For day laborers, life was characterized by irregular periods of employment with changing employers, seasonal hiring (especially in construction, horticulture and agriculture), high geographical mobility, and low wages, paid partly in the form of food and/or lodging. Work hours were longer (and thus better paid) in summer than in winter, according to the length of daylight. The 16th century saw stagnation in nominal wages while wheat prices continually increased (doubling or even tripling), particularly in the second half of the century, resulting in a decline in living standards that could lead to poverty.

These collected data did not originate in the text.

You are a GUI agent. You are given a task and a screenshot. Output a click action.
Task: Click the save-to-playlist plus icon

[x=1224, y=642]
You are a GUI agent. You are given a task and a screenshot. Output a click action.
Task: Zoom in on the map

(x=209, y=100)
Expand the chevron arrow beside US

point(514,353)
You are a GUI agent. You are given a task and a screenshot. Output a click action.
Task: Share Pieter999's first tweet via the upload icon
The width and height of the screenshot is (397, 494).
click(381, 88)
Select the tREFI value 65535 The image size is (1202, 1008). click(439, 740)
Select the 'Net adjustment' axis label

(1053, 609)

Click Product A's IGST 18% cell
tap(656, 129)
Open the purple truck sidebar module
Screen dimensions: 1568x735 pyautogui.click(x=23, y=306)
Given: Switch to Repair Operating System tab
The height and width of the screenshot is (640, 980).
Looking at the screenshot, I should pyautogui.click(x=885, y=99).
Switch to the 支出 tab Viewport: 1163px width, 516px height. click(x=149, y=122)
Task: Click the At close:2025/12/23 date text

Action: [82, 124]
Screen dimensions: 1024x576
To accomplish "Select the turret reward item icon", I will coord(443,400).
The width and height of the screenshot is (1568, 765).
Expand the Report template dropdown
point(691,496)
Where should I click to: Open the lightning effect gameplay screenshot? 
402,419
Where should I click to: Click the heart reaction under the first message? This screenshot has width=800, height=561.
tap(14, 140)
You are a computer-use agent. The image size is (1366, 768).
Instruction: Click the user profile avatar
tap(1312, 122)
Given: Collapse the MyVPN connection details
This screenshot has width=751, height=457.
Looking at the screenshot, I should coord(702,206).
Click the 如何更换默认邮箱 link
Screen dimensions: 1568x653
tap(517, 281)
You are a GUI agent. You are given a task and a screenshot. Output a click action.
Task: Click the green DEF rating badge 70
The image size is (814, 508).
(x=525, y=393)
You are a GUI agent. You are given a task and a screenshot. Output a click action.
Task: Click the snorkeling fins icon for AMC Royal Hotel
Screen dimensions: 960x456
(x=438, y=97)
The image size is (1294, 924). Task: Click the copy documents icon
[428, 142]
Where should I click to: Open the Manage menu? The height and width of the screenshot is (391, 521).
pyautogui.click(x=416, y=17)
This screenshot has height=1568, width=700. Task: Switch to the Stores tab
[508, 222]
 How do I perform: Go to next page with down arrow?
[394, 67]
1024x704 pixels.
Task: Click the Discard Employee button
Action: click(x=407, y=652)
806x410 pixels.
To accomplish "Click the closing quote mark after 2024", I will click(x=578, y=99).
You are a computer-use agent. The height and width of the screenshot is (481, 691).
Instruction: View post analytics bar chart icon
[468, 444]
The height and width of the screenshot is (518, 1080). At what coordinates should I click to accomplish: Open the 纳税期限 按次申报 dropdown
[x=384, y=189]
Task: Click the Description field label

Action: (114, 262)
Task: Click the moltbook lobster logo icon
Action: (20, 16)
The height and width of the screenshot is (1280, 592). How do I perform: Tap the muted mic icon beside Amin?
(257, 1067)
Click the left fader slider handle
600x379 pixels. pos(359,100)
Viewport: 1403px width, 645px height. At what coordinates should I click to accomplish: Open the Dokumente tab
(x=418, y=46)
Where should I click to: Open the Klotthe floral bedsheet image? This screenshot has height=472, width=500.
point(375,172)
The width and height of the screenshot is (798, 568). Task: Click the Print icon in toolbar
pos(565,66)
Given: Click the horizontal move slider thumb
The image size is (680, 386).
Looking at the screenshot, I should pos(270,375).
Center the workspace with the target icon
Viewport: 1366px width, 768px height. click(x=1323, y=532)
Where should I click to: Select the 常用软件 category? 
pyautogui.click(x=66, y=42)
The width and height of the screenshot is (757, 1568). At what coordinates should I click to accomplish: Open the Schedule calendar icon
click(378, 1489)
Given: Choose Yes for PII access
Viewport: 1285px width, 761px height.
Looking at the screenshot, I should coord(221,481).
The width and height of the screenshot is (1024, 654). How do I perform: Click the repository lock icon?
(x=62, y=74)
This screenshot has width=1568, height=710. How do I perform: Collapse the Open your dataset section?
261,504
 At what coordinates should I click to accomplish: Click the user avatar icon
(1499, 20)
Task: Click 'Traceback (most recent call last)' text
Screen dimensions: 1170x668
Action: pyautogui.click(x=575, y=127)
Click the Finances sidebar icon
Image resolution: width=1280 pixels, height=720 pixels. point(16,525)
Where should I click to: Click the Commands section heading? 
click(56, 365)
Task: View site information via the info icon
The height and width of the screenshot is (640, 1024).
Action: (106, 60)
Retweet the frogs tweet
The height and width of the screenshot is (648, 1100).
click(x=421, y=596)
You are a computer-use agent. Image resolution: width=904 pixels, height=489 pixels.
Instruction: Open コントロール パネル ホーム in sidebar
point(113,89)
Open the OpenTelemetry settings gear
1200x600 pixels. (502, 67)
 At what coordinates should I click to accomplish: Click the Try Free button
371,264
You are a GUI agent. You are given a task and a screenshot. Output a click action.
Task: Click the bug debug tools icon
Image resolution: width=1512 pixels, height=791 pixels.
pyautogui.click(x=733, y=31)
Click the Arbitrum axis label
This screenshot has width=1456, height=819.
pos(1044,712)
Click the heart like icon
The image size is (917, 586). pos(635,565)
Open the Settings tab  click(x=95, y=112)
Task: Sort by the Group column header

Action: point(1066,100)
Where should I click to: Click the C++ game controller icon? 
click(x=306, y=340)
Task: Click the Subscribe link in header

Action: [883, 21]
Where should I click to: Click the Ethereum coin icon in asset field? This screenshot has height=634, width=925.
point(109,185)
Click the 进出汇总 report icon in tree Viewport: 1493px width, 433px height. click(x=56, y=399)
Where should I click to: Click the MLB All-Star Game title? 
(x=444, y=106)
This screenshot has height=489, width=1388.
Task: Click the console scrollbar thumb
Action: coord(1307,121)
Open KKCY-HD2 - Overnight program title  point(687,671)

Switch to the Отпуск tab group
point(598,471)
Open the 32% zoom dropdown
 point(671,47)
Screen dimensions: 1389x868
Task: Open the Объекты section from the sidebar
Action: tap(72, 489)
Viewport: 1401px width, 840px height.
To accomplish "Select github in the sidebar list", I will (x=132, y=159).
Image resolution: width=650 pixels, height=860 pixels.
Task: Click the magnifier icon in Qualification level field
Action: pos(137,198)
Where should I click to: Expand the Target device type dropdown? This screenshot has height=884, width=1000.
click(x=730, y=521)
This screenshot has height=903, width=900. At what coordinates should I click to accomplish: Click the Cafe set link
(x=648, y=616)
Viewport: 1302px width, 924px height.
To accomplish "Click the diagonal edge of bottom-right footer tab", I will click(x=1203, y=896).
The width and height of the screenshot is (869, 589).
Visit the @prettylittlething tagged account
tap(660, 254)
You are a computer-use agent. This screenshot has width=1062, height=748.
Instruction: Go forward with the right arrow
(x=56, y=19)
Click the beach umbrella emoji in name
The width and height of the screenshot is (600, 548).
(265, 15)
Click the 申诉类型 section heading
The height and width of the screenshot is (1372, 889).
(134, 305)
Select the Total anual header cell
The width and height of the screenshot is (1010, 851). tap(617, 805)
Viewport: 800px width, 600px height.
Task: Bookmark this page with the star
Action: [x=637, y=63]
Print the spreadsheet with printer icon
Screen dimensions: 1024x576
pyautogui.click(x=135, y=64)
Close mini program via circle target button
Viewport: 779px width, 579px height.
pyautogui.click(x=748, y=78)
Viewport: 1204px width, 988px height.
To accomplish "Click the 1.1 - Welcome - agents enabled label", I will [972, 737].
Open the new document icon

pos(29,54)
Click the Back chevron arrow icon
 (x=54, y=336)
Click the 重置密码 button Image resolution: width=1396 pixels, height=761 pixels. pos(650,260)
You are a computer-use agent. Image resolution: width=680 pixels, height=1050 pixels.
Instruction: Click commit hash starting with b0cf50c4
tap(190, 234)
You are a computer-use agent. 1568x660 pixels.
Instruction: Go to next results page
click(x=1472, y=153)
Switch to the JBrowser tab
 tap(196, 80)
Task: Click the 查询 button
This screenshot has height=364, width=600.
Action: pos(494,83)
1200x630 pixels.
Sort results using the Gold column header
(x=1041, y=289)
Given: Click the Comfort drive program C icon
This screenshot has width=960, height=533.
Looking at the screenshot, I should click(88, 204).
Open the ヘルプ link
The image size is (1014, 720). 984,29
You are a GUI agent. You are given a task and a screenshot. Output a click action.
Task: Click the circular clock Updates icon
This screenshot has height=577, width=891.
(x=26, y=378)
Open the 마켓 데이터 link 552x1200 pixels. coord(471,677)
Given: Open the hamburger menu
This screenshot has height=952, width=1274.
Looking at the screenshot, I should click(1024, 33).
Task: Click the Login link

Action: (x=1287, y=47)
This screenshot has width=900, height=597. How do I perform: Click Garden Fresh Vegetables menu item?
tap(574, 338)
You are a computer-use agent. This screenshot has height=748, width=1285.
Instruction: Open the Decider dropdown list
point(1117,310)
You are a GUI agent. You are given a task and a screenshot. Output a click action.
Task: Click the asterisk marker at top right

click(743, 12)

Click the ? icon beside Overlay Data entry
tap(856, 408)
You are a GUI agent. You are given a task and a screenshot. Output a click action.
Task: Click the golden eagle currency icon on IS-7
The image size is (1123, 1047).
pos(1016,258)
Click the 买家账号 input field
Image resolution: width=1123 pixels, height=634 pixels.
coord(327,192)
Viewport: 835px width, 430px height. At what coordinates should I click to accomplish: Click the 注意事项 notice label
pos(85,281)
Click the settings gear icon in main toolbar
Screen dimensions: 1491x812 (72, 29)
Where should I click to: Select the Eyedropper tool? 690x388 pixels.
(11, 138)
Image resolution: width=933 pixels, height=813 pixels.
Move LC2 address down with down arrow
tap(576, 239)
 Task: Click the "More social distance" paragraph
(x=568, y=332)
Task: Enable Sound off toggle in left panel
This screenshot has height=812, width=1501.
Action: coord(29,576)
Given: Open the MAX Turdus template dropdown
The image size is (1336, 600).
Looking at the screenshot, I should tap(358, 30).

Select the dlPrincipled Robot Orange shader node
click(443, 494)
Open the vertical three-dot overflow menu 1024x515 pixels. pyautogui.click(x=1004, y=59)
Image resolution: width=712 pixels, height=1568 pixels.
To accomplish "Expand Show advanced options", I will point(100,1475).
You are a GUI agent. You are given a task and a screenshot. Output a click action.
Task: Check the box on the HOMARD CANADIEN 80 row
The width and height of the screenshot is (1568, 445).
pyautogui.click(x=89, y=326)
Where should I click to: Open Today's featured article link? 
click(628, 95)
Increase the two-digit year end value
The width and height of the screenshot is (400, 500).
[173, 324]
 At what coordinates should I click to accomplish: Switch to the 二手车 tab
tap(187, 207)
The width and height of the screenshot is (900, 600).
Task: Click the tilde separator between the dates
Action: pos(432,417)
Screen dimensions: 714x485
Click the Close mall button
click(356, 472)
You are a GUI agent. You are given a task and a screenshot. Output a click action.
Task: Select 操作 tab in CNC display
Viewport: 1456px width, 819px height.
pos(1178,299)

== 19th and 20th centuries ==
In the 19th and 20th centuries, most day laborers worked in the agricultural sector, which reported 45,000 (including one-fifth women) in the censuses of 1888 and 1900. In an agriculture dominated by family farms, they were approximately half as numerous as domestic servants. They were hired as needed especially on medium-sized farms, while large estates employed permanent domestic servants. Their numbers declined rapidly in the 20th century: in 1930, nearly 15,000 were still counted; by 1970 they numbered fewer than 1,000 according to population censuses. Higher figures appear in enterprise censuses because these take place in summer; for example, 34,000 occasional workers not part of the family were counted in 1929, including 10,000 women and 3,000 children under 15, and still 20,000 in 1969.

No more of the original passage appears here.